_TASK STATEMENT_:
The response must consist of each line in the listing that has the word "target" in it.

[AVAILABLE RECORDS]

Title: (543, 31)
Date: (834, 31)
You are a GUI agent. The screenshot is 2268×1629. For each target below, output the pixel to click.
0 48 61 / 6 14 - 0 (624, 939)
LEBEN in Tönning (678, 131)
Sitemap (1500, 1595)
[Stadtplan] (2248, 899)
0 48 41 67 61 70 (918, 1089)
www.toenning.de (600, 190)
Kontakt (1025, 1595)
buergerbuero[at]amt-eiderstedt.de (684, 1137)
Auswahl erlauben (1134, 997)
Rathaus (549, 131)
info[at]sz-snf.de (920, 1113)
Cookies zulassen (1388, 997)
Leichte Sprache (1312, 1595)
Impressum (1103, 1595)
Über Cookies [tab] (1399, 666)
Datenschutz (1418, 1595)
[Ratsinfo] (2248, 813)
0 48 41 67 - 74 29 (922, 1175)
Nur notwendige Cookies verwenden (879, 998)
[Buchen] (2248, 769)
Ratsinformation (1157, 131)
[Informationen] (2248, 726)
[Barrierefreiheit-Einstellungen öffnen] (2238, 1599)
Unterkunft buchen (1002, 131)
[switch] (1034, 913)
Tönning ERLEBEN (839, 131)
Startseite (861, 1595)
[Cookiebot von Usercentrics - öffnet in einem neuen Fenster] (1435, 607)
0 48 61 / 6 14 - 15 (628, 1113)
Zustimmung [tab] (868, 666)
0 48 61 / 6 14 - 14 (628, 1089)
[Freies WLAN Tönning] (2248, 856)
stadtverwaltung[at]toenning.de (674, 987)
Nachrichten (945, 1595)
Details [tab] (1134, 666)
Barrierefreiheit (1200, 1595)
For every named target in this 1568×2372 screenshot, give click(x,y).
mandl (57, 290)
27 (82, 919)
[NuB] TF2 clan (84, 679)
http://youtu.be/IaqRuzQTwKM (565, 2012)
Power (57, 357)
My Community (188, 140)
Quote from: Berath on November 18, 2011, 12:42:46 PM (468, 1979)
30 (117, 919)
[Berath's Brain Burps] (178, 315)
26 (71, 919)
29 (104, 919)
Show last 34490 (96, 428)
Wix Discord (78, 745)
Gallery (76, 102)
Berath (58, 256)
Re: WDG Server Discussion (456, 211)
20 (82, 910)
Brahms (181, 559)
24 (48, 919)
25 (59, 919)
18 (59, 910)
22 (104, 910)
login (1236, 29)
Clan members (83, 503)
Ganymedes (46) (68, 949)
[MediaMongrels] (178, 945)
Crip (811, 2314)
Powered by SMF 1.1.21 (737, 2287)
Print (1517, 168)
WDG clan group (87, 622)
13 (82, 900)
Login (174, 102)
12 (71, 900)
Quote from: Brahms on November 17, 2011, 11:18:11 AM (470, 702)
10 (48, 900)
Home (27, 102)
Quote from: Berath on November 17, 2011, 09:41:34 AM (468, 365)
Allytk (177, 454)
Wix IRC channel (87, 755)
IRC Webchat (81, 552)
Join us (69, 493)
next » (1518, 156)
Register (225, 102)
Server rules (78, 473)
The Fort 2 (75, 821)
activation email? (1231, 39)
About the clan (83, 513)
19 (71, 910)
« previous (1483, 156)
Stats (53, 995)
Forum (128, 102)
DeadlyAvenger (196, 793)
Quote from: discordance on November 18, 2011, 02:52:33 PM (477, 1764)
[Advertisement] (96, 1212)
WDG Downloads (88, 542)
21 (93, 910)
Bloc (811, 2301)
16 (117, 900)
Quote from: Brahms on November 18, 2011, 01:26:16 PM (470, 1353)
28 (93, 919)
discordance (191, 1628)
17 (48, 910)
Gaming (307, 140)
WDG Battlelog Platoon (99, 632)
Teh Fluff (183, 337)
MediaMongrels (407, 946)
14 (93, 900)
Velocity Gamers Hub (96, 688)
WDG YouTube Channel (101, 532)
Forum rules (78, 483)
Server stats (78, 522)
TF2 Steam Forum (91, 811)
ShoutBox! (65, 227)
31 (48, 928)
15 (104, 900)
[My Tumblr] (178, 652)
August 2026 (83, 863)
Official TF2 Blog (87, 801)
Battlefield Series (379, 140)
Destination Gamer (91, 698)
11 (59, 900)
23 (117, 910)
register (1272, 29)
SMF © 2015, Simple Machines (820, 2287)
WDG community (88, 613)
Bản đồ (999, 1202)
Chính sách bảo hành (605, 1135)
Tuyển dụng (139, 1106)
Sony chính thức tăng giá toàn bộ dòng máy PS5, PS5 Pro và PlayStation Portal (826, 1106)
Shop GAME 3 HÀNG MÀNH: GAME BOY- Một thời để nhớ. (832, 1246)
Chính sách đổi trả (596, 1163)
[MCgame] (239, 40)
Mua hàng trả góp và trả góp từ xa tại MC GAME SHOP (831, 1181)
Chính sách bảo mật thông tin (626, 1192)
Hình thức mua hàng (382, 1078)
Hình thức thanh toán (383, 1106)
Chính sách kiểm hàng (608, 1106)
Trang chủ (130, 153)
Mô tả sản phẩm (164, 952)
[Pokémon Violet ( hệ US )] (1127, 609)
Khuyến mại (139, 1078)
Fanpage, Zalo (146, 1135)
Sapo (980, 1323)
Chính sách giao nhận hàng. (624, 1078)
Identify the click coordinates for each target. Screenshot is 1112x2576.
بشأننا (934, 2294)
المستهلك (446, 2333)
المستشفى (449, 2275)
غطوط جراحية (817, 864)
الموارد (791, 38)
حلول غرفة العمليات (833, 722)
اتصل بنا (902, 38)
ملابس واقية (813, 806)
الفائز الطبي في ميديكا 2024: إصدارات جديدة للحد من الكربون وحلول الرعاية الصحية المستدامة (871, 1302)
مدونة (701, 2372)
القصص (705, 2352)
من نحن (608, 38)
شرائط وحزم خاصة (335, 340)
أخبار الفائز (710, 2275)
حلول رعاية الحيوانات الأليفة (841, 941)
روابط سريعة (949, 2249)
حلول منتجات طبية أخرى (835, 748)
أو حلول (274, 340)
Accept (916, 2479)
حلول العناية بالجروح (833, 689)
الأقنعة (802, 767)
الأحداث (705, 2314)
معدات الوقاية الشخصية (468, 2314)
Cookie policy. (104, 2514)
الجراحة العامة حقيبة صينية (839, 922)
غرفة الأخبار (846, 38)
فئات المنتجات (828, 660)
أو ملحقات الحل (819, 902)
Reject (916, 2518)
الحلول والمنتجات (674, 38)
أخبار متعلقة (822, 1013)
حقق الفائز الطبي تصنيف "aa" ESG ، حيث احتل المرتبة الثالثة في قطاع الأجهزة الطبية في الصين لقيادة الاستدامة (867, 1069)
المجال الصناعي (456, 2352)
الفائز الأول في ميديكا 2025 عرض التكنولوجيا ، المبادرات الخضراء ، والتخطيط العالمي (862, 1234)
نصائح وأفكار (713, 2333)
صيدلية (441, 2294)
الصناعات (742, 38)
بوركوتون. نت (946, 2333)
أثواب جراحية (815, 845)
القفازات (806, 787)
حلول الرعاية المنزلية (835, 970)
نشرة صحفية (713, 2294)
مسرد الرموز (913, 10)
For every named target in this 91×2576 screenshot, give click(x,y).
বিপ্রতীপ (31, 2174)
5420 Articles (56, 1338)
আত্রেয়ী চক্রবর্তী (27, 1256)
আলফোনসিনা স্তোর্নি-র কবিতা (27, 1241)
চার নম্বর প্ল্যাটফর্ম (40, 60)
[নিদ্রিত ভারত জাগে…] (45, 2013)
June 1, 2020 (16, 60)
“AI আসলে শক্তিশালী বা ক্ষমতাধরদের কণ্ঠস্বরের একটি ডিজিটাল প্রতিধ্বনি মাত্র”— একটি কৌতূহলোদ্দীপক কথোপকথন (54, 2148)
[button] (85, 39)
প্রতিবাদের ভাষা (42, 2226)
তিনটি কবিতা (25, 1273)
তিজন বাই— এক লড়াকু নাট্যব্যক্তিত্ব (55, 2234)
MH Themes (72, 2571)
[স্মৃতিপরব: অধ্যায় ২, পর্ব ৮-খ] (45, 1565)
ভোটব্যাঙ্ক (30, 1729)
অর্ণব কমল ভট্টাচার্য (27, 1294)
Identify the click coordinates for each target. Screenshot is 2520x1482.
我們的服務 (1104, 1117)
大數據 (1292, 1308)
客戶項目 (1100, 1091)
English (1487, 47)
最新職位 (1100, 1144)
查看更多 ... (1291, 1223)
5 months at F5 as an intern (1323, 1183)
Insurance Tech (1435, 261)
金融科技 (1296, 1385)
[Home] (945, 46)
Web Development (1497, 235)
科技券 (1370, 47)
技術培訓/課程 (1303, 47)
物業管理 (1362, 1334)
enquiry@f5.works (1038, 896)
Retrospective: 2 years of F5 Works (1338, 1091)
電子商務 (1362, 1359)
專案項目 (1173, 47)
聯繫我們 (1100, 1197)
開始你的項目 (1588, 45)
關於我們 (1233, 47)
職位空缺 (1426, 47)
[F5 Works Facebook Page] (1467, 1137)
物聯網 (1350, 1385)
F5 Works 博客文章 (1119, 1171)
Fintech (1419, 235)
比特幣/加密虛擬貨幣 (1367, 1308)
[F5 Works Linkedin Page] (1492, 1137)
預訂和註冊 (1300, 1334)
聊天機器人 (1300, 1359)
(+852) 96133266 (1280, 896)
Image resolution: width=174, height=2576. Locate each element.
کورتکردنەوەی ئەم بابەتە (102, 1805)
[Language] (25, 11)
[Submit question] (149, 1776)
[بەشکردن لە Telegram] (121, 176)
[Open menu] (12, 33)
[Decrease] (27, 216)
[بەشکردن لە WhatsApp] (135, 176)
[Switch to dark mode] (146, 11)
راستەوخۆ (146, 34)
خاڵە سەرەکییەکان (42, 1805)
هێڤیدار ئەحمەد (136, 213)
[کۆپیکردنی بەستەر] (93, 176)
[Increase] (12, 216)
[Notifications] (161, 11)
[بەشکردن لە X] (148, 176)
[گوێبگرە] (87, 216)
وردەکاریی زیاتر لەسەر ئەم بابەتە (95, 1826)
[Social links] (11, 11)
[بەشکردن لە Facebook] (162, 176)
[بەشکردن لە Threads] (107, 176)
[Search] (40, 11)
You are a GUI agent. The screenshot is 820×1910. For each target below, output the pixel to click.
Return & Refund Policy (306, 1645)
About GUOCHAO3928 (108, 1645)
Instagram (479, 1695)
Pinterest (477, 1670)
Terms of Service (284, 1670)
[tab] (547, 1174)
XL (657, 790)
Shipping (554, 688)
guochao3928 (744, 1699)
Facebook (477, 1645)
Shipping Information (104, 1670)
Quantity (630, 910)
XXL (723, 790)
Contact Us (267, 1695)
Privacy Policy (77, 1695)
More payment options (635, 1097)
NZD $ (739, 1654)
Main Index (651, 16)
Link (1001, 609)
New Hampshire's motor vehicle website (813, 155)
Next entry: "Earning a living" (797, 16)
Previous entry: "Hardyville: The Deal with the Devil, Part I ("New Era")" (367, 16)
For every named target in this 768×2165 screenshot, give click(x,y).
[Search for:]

[/AVAILABLE RECORDS]

_EXERCISE SOLUTION_:
You are a GUI agent. The screenshot is 2268×1629. For each target below, output the pixel to click.
For every named target in this 1568×2372 screenshot, give click(x,y).
Identify the click coordinates for each target. Screenshot is 1112x2576.
For every named target in this 91×2576 screenshot, give click(x,y).
Identify the click coordinates for each target. Screenshot is 2520x1482.
You are a GUI agent. The screenshot is 820×1910. For each target below, output the pixel to click.
For every named target in this 768×2165 screenshot, give click(x,y).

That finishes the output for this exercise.